Apple (AAPL) was on the sort of bull run most companies dream of over the last year. From early June of last year to earlier this month, the price of shares in the Cupertino, CA company nearly doubled, a run powered by tremendous sales for the iPhone 4S and the new iPad as well as the announcement that the company's massive $100 billion cash pile would be set to work with a 1.8 percent dividend. Apple powered its way into the top spot as the most valuable company in the world, passing Exxon (XOM) and continuing on until it was more than $100 billion higher in market cap than the oil giant.
Since April 10th, though, Apple has been slowing down. Shares are off 10 percent over that period and have raised some questions about the company's immediate future and whether or not Apple's bubble is about to pop.
Technical Data Less Than Promising
One key technical mark came for Apple on Monday morning as the company's share price dipped below its 50-day moving average for the first time since December 20th. Shares bounced back as the day wears on and hover right around that mark, but crossing the 50-day SMA is the sort of moment that technical analysts would point to as a sign that the recent downturn is more than just profit-taking. Now, on the eve of Apple's 2012 Q1 earnings report, more serious questions about the stability of the company's future are starting to bubble to the surface.
Will Earnings Slow Down?
It's worth noting that Apple, despite its massive uptick over the last year, Apple still isn't as expensive a stock as one would think. The gains have largely been powered by massive earnings, and the company's Forward P/E remains at 11.24 and its PEG is at 0.90. If growth projections prove accurate, the company should continue to be worth its current price and more in the near future.

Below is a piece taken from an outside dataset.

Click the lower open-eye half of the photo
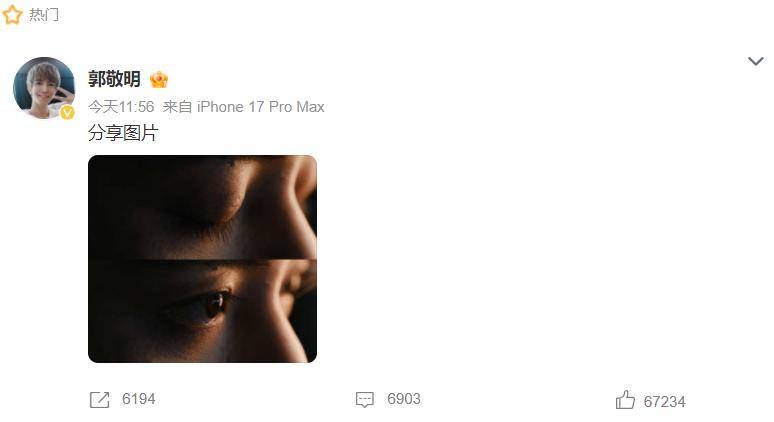 [x=202, y=311]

However, the naysayers would point out that in order for Apple to continue growing at the pace it has laid out in recent history, it will require the company to continue innovating at a rapid rate. Apple essentially created three major markets in the last decade; mp3 players, smart phones, and tablets; and then went on to dominate those markets. As such, in order to remain in its lofty position, Apple may have to continue innovating new products that create the same level of excitement as the iPhone, iPad, and iPod; a task that could become increasingly difficult with the passing of Steve Jobs.

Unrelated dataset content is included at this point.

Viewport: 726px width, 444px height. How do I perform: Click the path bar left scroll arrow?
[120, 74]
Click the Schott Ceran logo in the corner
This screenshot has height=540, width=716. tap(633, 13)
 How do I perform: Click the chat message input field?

"It’s a toy company. A toy company can’t be the U.S.’ most valuable company for long–that only happens in humorous SF and ‘Willy Wonka’ style stories," writes Clem Chambers on Forbes.com. "I love Apple products. I have many and they are toys. Toy companies do not have the kind of robustness necessary to keep high valuation for long and they have a history of explosive success and sudden falls. The craze of the moment is great for a stock price, but it is fragile. The next novelty is hard to find. Apple’s ability to find hit after hit is the miracle that has made its stock price what it is; one John Carter-style flop and the dream ends."
What will Tuesday Bring?
Now, the sharks could be circling as Apple's shares have taken a hit and concerns about slowing sales of the new iPad have some thinking that Tuesday's earnings report will not blow anyone out of the water. What's more, the company's also dealing with looming questions about the stability of iPhone subsidies that have been contributing to the stock's decline.
“Broadly speaking, we believe that Apple shareholders have benefited from the growth of the iPhone while services providers and other handset OEM shareholders have not,” wrote BMO Capital Markets analyst Keith Bachman, predicting that this “will not continue for perpetuity.”
However, many analysts are still confident that Apple's only undergoing a short-term correction and that, long term, the company will still keep growing.
“The stock would have to get below a new monthly low [of $516 a share] to think we’d really weaken,” said Greywolf Execution Partners chief technical analyst Mark Newton on CNBC. “Overall there are still a lot of bullish reasons technically to get involved.”
Either way, Tuesday's earnings report will be a major factor in whether or not the stock will rebound or continue to decline. While most expect the report to be a strong one, the question of how strong it needs to be to reverse the current trend persists.
“They’re going to beat, but the question is what the beat is going to look like,” said Channing Smith of Capital Advisors Growth Fund, on CNBC. “Over the last week, earnings estimates have risen well over $10 and unlike past announcements, we’re seeing a lot of upgrades going into the announcement and that makes us cautious.”
Either way, the longer term future for Apple seems somewhat strong, regardless.
“We’ll be looking for the guidance on what the future looks like [for Apple],” said Kenny Polcari of ICAP Equities. “I’d wait until the stock moves down to the $500-level where there’s support to jump back in.”